• PROBLÈME POSÉ 1
Recopiez le passage du résumé de L'Angélus compris entre "Fous n'êtes pas" et "chapitres est rédactionnelle.", bornes incluses.
• PROBLÈME POSÉ 2
Reproduisez à l'identique, s'il vous plaît, les lignes des entrées situées entre celle qui contient "Click the Paste counter list icon" et celle qui contient "Close the Create", bornes incluses, et rien d'autre.

• EXTRAIT DU TEXTE
L'Angélus (Maupassant)
Résumé très court
France, hiver 1870-1871. Dans son château normand, la comtesse de Brémontal attendait anxieusement des nouvelles de son mari parti à la guerre depuis cinq mois.
Elle vivait seule avec son petit garçon Henri, quatre ans. Son père Boutemart, le curé du village et le docteur Paturel venaient dîner au château. Ils annoncèrent que les Prussiens avaient pris Rouen et approchaient. Cette nuit-là, après le départ des invités, des soldats prussiens arrivèrent au château. La comtesse tenta de protéger son fils, mais l'officier commandant, installé dans son salon, l'humilia cruellement.
Fous n'êtes pas chez fous ; fous êtes chez nous. Il n'y a plus bersonne chez lui en France. Et il rit encore, avec la certitude ravie d'affirmer là une vérité incontestable...
L'officier menaça de la chasser de sa propre maison. Le petit Henri se mit à pleurer. La comtesse, terrifiée par les dangers que couraient son enfant et l'enfant qu'elle portait, perdit soudain toute volonté de résister. L'œuvre inachevée de Maupassant incluait aussi des réflexions philosophiques sur Dieu et la souffrance entre le docteur Paturel fils et l'abbé Marvaux, ainsi que leur discussion avec André, second fils infirme de la comtesse.
Résumé détaillé
La division en chapitres est rédactionnelle.
Lattente angoissée de la comtesse
Par un soir d'hiver de 1870, la comtesse de Brémontal attendait ses invités dans le grand salon de son château. La pendule sonna six heures dans la vaste pièce éclairée par plusieurs lampes et un feu de bûches qui flambait dans l'âtre. Malgré toutes ces lumières, l'atmosphère demeurait sombre et froide, pénétrée par la rigueur de l'hiver et le souffle glacé du vent qui faisait craquer les arbres du parc sous leur manteau de neige.

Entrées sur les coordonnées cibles
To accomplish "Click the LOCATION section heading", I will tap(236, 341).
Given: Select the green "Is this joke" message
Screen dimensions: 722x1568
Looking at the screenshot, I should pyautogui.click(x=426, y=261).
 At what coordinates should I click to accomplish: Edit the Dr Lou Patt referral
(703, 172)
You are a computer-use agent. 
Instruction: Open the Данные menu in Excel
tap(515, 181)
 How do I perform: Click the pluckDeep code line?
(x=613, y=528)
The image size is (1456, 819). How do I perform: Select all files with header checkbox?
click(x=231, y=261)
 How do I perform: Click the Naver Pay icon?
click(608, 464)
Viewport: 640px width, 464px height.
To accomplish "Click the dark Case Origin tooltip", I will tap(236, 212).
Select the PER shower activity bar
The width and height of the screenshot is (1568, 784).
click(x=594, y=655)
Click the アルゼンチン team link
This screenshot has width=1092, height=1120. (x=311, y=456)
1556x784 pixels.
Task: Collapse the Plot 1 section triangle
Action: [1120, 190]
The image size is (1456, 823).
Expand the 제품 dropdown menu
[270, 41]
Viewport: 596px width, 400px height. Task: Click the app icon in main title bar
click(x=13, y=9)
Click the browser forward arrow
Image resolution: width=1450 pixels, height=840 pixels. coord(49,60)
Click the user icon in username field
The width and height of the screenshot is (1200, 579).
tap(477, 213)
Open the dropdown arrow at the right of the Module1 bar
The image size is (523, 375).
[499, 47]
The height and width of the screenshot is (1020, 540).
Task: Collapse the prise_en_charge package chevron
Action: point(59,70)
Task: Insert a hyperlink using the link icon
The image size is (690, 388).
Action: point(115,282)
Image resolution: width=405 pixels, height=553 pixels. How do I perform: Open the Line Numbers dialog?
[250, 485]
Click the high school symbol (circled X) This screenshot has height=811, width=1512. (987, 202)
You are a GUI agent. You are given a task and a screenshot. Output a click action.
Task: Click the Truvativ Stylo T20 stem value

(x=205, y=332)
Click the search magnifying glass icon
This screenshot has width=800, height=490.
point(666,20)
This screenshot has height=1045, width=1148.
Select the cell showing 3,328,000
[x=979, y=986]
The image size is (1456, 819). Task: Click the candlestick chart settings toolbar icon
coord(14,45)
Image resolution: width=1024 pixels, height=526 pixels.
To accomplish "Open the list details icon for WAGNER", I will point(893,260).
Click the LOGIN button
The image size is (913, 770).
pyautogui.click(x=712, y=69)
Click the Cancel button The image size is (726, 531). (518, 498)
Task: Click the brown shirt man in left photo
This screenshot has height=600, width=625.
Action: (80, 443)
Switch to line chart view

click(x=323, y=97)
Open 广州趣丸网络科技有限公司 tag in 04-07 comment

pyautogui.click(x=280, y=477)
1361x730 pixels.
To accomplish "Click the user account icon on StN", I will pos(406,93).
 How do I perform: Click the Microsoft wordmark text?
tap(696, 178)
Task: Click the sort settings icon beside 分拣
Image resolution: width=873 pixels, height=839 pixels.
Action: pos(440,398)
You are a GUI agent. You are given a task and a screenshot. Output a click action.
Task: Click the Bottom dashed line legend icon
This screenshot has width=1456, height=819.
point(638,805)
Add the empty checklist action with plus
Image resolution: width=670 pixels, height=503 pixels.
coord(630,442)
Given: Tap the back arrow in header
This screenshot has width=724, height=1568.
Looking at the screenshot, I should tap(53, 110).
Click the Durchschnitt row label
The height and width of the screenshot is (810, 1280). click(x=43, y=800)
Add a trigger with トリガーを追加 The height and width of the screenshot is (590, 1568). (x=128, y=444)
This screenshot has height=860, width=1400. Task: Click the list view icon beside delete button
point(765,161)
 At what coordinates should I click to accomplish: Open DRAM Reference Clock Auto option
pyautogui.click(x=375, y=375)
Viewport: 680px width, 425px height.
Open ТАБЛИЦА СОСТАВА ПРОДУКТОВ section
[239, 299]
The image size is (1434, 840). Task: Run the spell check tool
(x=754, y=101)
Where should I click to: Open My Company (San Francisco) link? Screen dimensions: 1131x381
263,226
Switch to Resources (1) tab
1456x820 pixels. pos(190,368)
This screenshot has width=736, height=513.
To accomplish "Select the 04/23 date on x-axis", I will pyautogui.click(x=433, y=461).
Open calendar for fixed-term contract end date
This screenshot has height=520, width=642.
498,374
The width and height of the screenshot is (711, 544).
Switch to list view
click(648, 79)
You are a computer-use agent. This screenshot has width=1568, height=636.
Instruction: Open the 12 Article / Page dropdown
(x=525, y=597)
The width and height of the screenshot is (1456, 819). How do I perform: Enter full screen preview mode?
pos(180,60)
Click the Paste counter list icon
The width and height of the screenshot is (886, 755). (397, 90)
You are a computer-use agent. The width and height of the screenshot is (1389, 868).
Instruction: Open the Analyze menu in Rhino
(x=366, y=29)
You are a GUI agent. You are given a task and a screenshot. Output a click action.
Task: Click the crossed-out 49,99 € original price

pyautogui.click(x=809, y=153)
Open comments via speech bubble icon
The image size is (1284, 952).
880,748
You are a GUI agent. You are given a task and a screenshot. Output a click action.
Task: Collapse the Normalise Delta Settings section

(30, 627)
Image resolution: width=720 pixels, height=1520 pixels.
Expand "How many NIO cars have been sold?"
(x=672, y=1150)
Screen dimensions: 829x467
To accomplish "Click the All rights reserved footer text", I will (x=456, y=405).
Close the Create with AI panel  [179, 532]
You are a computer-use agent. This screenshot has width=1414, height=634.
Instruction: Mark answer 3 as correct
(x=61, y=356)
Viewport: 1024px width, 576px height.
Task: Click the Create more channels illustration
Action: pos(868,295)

• RÉSULTAT 1
Fous n'êtes pas chez fous ; fous êtes chez nous. Il n'y a plus bersonne chez lui en France. Et il rit encore, avec la certitude ravie d'affirmer là une vérité incontestable...
L'officier menaça de la chasser de sa propre maison. Le petit Henri se mit à pleurer. La comtesse, terrifiée par les dangers que couraient son enfant et l'enfant qu'elle portait, perdit soudain toute volonté de résister. L'œuvre inachevée de Maupassant incluait aussi des réflexions philosophiques sur Dieu et la souffrance entre le docteur Paturel fils et l'abbé Marvaux, ainsi que leur discussion avec André, second fils infirme de la comtesse.
Résumé détaillé
La division en chapitres est rédactionnelle.

• RÉSULTAT 2
Click the Paste counter list icon
The width and height of the screenshot is (886, 755). (397, 90)
You are a computer-use agent. The width and height of the screenshot is (1389, 868).
Instruction: Open the Analyze menu in Rhino
(x=366, y=29)
You are a GUI agent. You are given a task and a screenshot. Output a click action.
Task: Click the crossed-out 49,99 € original price

pyautogui.click(x=809, y=153)
Open comments via speech bubble icon
The image size is (1284, 952).
880,748
You are a GUI agent. You are given a task and a screenshot. Output a click action.
Task: Collapse the Normalise Delta Settings section

(30, 627)
Image resolution: width=720 pixels, height=1520 pixels.
Expand "How many NIO cars have been sold?"
(x=672, y=1150)
Screen dimensions: 829x467
To accomplish "Click the All rights reserved footer text", I will (x=456, y=405).
Close the Create with AI panel  [179, 532]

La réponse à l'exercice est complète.